Required action: Nothing in the listing may be skipped; transcribe all of it as written.

Data extract:

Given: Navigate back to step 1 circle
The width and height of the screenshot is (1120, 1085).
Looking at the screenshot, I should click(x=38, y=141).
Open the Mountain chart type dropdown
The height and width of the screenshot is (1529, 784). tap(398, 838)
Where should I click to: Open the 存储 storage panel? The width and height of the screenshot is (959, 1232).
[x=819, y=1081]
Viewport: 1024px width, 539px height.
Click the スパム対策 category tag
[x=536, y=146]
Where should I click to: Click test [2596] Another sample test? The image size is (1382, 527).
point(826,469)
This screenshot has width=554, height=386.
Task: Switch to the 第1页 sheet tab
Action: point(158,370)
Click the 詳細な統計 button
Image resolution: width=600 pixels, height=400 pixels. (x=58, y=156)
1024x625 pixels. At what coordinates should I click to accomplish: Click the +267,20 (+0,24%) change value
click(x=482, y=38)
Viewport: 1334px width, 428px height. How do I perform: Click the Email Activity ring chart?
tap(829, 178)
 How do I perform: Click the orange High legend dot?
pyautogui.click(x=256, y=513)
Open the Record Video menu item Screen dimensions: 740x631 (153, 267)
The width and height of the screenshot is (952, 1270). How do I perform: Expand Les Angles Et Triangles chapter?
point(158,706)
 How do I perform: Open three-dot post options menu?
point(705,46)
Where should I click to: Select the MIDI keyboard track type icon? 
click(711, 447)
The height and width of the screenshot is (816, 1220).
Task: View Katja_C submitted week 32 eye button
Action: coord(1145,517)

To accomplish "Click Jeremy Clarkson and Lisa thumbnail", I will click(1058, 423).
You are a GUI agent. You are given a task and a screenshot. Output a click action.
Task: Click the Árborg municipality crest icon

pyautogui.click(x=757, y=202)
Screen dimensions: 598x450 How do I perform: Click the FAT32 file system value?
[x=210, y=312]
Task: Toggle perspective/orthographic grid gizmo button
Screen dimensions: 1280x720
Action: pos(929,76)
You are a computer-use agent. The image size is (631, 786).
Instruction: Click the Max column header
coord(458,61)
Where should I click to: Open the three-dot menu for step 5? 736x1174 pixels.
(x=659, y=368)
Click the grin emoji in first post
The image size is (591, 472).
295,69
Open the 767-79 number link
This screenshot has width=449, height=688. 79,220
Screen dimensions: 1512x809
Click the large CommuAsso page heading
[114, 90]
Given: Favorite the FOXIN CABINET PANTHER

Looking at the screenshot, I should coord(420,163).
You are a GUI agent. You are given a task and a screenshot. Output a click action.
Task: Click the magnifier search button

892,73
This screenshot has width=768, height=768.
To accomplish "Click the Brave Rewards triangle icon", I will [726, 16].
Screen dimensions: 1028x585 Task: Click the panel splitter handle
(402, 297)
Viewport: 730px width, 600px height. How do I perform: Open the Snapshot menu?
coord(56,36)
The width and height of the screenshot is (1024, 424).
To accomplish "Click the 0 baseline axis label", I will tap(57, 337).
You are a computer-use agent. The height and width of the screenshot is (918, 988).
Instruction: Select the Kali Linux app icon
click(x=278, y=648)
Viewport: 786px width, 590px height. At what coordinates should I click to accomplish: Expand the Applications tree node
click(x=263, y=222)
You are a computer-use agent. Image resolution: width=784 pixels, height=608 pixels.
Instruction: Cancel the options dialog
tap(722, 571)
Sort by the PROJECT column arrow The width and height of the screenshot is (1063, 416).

Response to the exercise:
Given: Navigate back to step 1 circle
The width and height of the screenshot is (1120, 1085).
Looking at the screenshot, I should click(x=38, y=141).
Open the Mountain chart type dropdown
The height and width of the screenshot is (1529, 784). tap(398, 838)
Where should I click to: Open the 存储 storage panel? The width and height of the screenshot is (959, 1232).
[x=819, y=1081]
Viewport: 1024px width, 539px height.
Click the スパム対策 category tag
[x=536, y=146]
Where should I click to: Click test [2596] Another sample test? The image size is (1382, 527).
point(826,469)
This screenshot has width=554, height=386.
Task: Switch to the 第1页 sheet tab
Action: point(158,370)
Click the 詳細な統計 button
Image resolution: width=600 pixels, height=400 pixels. (x=58, y=156)
1024x625 pixels. At what coordinates should I click to accomplish: Click the +267,20 (+0,24%) change value
click(x=482, y=38)
Viewport: 1334px width, 428px height. How do I perform: Click the Email Activity ring chart?
tap(829, 178)
 How do I perform: Click the orange High legend dot?
pyautogui.click(x=256, y=513)
Open the Record Video menu item Screen dimensions: 740x631 (153, 267)
The width and height of the screenshot is (952, 1270). How do I perform: Expand Les Angles Et Triangles chapter?
point(158,706)
 How do I perform: Open three-dot post options menu?
point(705,46)
Where should I click to: Select the MIDI keyboard track type icon? 
click(711, 447)
The height and width of the screenshot is (816, 1220).
Task: View Katja_C submitted week 32 eye button
Action: coord(1145,517)

To accomplish "Click Jeremy Clarkson and Lisa thumbnail", I will click(1058, 423).
You are a GUI agent. You are given a task and a screenshot. Output a click action.
Task: Click the Árborg municipality crest icon

pyautogui.click(x=757, y=202)
Screen dimensions: 598x450 How do I perform: Click the FAT32 file system value?
[x=210, y=312]
Task: Toggle perspective/orthographic grid gizmo button
Screen dimensions: 1280x720
Action: pos(929,76)
You are a computer-use agent. The image size is (631, 786).
Instruction: Click the Max column header
coord(458,61)
Where should I click to: Open the three-dot menu for step 5? 736x1174 pixels.
(x=659, y=368)
Click the grin emoji in first post
The image size is (591, 472).
295,69
Open the 767-79 number link
This screenshot has width=449, height=688. 79,220
Screen dimensions: 1512x809
Click the large CommuAsso page heading
[114, 90]
Given: Favorite the FOXIN CABINET PANTHER

Looking at the screenshot, I should coord(420,163).
You are a GUI agent. You are given a task and a screenshot. Output a click action.
Task: Click the magnifier search button

892,73
This screenshot has width=768, height=768.
To accomplish "Click the Brave Rewards triangle icon", I will [726, 16].
Screen dimensions: 1028x585 Task: Click the panel splitter handle
(402, 297)
Viewport: 730px width, 600px height. How do I perform: Open the Snapshot menu?
coord(56,36)
The width and height of the screenshot is (1024, 424).
To accomplish "Click the 0 baseline axis label", I will tap(57, 337).
You are a computer-use agent. The height and width of the screenshot is (918, 988).
Instruction: Select the Kali Linux app icon
click(x=278, y=648)
Viewport: 786px width, 590px height. At what coordinates should I click to accomplish: Expand the Applications tree node
click(x=263, y=222)
You are a computer-use agent. Image resolution: width=784 pixels, height=608 pixels.
Instruction: Cancel the options dialog
tap(722, 571)
Sort by the PROJECT column arrow The width and height of the screenshot is (1063, 416).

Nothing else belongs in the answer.